The measure addresses disparities in care. The risk adjustment is performed with a parsimonious dataset and aims to allow efficient data collection resources and data reporting. Measures have been harmonized when possible.

Clinical Recommendations

A modified-Delphi methodology using an expert panel of surgeons, who are directors of the ABS, identified this to be a critical outcome for this surgical procedure (Surgeon Specific Registry Report on Project for ABS MOC Part IV. Unpublished study by the American College of Surgeons in conjunction with the American Board of Surgery, 2011).

Implementation Notes

This measure contains one strata defined by a single submission criteria. This measure produces a single performance rate. For the purposes of MIPS implementation, this procedure measure is submitted each time a procedure is performed during the performance period. There is no diagnosis associated with this measure. Include only patients that have procedures through November 30th of the performance period.
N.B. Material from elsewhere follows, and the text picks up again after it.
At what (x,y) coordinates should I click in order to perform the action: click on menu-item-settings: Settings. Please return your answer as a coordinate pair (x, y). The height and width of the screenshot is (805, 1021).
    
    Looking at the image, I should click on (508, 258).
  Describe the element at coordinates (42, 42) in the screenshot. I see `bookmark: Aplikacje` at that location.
This will allow the evaluation of at least 30 days after the gastric bypass or colectomy surgery within the performance period. This is an inverse measure which means a lower calculated performance rate for this measure indicates better clinical care or control. The “Performance Not Met” numerator option for this measure is the representation of the better clinical quality or control.

Submitting that numerator option will produce a performance rate that trends closer to 0%, as quality increases. For inverse measures, a rate of 100% means all of the denominator eligible patients did not receive the appropriate care or were not in proper control.